Aunty Sez had a “dirty old burger + fries” – which translated in Lotus Heart language as a veggie pattie, vegan mayo, a (delicious, apparently) salad trimmings, gherkins, cheese on a turkish bun.
Fries are fried in most languages…. Misty liked the fries and pieces of cucumber from my plate. What he REALLY loved though, was Aunty Sez’s superfood smoothie:
This was called a “Cookies and Cream” and I reallyreallyreally wanted some, but as it contained dates, I resisted as to not feed the yeasty beast (aka Candida). I was so very strong. Misty sculled about half of this back, which I would regard as a pretty big hit by (almost) 2 year old standards. This smoothie was made of: almond milk, dates, lucuma, cacao nibs, cashews, maca and vanilla extract.

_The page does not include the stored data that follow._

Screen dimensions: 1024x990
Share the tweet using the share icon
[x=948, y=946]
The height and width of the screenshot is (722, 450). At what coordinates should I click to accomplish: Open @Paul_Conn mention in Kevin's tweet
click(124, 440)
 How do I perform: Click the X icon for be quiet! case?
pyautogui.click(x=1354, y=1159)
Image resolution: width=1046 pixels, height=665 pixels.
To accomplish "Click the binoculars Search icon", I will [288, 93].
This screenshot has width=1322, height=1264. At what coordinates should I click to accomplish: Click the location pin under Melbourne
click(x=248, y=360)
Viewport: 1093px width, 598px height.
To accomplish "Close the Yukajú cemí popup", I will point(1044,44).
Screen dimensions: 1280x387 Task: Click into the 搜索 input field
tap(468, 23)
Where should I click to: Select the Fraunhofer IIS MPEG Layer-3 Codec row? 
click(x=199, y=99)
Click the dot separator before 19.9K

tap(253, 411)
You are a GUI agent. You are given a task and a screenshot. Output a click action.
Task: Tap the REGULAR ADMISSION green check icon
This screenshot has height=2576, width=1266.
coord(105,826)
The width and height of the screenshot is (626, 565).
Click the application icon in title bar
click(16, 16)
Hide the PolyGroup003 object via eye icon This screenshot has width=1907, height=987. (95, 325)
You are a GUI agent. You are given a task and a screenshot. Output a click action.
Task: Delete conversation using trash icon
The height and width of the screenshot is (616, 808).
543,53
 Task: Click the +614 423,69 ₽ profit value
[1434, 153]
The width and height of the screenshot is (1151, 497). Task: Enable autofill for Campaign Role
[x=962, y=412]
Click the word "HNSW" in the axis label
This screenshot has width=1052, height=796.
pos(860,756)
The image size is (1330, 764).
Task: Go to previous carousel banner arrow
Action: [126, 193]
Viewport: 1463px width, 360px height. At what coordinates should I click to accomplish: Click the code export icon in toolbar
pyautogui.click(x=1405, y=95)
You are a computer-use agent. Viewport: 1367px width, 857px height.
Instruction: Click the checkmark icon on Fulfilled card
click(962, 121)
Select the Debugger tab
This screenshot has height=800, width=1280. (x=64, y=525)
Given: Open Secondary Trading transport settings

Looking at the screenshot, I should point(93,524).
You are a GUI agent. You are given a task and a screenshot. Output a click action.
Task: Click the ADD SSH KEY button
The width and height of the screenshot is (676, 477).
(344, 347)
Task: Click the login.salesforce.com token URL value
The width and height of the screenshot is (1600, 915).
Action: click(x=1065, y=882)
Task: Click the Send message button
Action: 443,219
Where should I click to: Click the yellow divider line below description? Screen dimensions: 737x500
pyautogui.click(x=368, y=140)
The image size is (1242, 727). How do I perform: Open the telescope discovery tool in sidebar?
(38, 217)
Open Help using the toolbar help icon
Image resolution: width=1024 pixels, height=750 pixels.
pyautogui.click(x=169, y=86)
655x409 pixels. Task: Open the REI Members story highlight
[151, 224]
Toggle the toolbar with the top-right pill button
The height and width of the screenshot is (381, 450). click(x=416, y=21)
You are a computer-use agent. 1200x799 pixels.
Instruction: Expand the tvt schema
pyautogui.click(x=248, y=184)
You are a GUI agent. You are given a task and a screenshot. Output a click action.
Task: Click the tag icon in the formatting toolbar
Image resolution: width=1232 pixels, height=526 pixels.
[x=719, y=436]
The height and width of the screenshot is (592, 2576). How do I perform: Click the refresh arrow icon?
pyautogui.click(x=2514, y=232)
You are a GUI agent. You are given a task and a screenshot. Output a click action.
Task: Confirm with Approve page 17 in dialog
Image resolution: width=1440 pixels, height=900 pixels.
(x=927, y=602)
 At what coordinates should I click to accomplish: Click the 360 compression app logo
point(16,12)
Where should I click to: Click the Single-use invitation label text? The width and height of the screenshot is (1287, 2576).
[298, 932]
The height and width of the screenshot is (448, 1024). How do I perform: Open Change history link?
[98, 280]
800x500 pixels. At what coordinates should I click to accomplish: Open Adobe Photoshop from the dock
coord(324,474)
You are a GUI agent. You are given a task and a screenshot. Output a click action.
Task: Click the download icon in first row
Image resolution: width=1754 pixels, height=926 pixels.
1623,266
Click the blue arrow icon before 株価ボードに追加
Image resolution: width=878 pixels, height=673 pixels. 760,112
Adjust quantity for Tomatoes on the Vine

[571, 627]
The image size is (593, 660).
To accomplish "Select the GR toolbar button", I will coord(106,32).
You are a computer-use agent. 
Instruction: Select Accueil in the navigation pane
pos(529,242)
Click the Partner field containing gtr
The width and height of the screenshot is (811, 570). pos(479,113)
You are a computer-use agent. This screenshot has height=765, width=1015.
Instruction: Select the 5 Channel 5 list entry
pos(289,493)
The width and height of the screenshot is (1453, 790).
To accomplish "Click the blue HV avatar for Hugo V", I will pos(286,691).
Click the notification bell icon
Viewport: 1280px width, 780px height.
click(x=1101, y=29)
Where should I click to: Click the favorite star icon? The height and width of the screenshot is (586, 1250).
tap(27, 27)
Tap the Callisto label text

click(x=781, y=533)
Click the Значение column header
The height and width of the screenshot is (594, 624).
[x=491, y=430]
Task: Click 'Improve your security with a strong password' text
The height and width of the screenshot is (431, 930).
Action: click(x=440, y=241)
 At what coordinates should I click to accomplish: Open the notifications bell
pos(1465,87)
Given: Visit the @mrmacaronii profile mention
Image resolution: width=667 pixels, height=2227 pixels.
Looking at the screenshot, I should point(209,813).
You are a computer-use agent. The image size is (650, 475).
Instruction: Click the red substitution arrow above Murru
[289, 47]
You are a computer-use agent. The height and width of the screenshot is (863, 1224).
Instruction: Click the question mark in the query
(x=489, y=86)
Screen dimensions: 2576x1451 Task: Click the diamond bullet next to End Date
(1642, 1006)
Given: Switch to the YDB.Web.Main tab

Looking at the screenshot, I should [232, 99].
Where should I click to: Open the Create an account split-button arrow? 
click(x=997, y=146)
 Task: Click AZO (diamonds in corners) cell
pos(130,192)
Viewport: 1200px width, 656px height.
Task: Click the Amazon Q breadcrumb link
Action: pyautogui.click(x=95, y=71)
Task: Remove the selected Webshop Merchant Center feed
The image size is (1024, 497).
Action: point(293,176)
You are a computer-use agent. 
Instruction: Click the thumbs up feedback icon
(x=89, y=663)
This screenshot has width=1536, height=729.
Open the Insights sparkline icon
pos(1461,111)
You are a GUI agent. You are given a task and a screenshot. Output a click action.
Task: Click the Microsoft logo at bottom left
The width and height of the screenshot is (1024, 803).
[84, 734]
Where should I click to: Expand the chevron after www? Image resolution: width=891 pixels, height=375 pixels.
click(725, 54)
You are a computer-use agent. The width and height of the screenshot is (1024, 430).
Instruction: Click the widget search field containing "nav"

I must say, the health food store that is a part of the Lotus Heart Cafe is quite simply, outstanding. They have everything you could think of – kombucha, sauerkraut, stevia, maca, lucuma, cacao, kefir starter kits, a huge selection of amazing herbal teas, nutritional supplements – basically all of my favourite things in one place. Best range I have ever seen anywhere in Christchurch.
Even though I’m not the hugest fan of the flavour (plain) I am getting a bit of coconut water in…. I have embarked on a 14 day mission to go to “Hot Yoga” every day. I haven’t been a huge fan of hot yoga in the past; where I live, any time you do yoga it’s “Hot.” Anyway, I decided to try a little stint at a local studi0 (Power, Vinyasa and Yin) just to mix things up a bit. I consider it my “study.” That and perusing local vegan eateries. Oh it’s a tough life.